[Start of Article]

That was a difficult thing to type.
The Democratic party has at more times than I can count over my almost lifetime membership in it infuriated me in the positions it's leadership has taken. There have been many, many times over the past several years that I've considered leaving the party.
So why would I remain a registered Democrat? Why not join the Socialist, or Green parties?
Distilled down to it's base there are two separate reasons I remain in the Democratic party.
The first is that the platform of the Democratic party is generally progressive in nature and I'm a progressive.
The second, perhaps more important reason is it's the largest and most organized alternative to the other major political party - the Republicans. A Republican party which at it's core has spent the last thirty years working to destroy everything that is good and decent about the country I love.
So I'm left to supporting an imperfect party that at it's best is able to win us things like Social Security but at it's worst it can barely stand up to save Social Security when it was under assault by Republicans who believe the governing rule of society should be survival of the fittest.
As long as I call myself a Democrat I recognize that doing so entails responsibilities to my fellow party members. Those responsibilities usually take the form of compromising on my personal preference for who will represent us in contests with Republicans.
At the start of this seemingly endless presidential primary I supported Kucinich. He was the most progressive of the bunch and his politics are closest to my own. He lost his bid for the nomination fairly early into the campaign.
My fallback candidate was Edwards. His commitment to social justice was Kennedyesque. He voted for the war while he was in the senate but had soundly renounced that vote. His candidacy crashed and burned shortly after Kucinich's.

[End of Article]
[Start of Record set]

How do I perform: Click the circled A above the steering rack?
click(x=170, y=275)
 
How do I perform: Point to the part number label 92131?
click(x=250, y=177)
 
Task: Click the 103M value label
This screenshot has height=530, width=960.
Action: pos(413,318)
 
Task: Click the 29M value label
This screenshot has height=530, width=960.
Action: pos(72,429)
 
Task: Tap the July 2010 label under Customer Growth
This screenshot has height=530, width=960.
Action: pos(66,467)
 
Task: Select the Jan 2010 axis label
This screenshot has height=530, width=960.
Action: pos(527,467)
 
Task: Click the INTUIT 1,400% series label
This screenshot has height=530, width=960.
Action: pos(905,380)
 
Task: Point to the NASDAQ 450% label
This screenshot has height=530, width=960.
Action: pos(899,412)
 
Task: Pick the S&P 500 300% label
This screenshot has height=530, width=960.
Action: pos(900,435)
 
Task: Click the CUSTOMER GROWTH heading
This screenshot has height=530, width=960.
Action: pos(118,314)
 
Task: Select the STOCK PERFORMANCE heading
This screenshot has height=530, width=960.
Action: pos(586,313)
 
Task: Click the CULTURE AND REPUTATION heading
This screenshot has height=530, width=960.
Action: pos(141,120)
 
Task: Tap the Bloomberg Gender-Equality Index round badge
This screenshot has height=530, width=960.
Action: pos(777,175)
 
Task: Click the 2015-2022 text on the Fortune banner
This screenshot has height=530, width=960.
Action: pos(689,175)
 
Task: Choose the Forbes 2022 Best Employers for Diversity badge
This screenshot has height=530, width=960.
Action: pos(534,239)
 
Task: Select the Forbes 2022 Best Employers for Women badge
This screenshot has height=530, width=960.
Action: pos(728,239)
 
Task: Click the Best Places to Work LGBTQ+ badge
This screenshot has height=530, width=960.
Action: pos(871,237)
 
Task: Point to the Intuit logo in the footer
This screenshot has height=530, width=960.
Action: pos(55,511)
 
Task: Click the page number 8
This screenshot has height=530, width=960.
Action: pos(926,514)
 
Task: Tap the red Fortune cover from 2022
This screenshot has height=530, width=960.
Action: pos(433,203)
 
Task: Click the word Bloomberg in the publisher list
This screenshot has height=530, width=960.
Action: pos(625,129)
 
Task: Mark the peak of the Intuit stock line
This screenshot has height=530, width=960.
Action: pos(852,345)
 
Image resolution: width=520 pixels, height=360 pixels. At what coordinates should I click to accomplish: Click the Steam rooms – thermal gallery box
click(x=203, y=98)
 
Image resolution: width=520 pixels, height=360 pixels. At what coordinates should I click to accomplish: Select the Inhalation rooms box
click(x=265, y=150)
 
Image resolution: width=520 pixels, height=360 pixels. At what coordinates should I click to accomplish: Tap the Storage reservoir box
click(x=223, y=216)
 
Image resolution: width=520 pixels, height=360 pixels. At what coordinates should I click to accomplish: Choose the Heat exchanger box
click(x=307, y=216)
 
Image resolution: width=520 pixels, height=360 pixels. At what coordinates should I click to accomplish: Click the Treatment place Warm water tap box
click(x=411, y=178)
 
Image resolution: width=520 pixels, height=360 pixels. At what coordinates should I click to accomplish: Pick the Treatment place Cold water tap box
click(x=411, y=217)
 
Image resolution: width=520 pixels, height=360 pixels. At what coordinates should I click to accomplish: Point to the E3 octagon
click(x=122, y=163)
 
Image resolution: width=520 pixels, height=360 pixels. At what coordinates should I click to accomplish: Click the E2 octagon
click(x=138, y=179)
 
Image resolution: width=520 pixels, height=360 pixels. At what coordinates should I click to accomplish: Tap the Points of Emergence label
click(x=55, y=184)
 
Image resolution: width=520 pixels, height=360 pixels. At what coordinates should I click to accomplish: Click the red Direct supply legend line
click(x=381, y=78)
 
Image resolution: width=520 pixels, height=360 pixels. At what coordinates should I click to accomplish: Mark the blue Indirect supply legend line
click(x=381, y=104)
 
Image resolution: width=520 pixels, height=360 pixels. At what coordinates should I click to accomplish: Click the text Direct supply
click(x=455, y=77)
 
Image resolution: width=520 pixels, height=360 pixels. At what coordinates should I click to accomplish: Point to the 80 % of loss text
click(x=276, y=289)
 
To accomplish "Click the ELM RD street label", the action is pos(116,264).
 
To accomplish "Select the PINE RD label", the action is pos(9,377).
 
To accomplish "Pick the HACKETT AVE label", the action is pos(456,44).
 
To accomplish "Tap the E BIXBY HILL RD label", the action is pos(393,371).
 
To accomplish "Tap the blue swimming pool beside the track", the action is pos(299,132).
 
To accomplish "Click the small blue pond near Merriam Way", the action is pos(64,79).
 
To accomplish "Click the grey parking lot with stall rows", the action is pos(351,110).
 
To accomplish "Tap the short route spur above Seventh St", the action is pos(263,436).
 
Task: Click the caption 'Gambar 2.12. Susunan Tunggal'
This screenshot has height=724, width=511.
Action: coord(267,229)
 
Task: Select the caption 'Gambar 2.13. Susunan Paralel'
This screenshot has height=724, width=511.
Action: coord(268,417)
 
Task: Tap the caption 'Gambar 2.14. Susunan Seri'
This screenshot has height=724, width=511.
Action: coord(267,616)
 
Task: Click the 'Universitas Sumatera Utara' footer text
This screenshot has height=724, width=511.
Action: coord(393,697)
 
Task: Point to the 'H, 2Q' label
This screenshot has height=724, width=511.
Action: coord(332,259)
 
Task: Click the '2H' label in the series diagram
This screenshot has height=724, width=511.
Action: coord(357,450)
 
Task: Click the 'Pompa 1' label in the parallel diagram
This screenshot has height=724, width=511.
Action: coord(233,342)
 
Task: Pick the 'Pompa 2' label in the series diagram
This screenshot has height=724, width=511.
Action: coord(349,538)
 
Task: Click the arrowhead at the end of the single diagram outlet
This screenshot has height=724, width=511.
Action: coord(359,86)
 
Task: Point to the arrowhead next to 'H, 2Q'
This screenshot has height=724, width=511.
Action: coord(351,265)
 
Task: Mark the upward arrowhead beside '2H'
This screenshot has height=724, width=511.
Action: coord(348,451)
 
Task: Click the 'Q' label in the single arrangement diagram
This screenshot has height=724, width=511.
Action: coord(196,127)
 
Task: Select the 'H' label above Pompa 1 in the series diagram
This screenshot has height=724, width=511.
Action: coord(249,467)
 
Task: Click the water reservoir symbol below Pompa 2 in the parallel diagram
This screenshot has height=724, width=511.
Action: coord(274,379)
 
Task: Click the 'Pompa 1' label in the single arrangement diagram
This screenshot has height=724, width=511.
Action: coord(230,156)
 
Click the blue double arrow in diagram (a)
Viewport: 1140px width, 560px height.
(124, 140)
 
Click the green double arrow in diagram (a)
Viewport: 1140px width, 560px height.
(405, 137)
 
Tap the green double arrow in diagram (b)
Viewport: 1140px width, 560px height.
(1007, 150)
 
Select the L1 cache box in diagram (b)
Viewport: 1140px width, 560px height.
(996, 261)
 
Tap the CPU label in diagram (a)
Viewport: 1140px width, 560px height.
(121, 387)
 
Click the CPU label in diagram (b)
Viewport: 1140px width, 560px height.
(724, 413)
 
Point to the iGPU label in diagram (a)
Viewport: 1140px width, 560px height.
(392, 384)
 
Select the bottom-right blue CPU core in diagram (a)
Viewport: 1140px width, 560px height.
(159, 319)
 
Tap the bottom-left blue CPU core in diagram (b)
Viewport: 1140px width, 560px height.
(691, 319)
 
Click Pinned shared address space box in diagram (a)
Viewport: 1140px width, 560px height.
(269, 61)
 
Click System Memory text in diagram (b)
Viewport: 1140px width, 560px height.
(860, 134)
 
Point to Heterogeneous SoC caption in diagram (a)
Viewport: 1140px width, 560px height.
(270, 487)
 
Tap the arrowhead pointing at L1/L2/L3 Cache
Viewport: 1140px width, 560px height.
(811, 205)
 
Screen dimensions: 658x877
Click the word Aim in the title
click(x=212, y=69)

[End of Record set]

▶ _Required work_
Continue the essay on remaining in the Democratic party from the point where it stops. The records have no connection to the text.

▶ _The output_
At this point I was pretty pissed off. It seemed to me that the truly progressive voices were dropping out while we were left with what I considered establishment candidates in Clinton and Obama. Yes, these two candidates represented historical firsts but their was nothing about their candidacies that threatened official Washington.
I also had some sour grapes about how about how my candidates were treated by the media...
But after I calmed down and thought about it I realized that part of belonging to a political party is that not everybody in the party thinks exactly like I do. Everybody else has a say. I may disagree but as long as the goals of the party are something I can agree with, how we get there isn't as important.
Besides it didn't matter if I thought my preferred candidates would do better against the Republican nominee in the fall. My candidates lost.
So I compromised again. Ultimately putting a Democrat into the Whitehouse where the Joint Chiefs will have to answer to that person and who will make the next few Supreme Court nominations is the thing that's most important to me.
Tomorrow the primaries end and the supporters of one of the candidates are going to be asked to compromise and put aside thier considerable personal stake in their candidate for the sake of the party. Just like millions of their fellow Democrats have had to do during the course of this last year as their preferred candidates were defeated.
The choice is theirs and theirs alone.
Are they Democrats?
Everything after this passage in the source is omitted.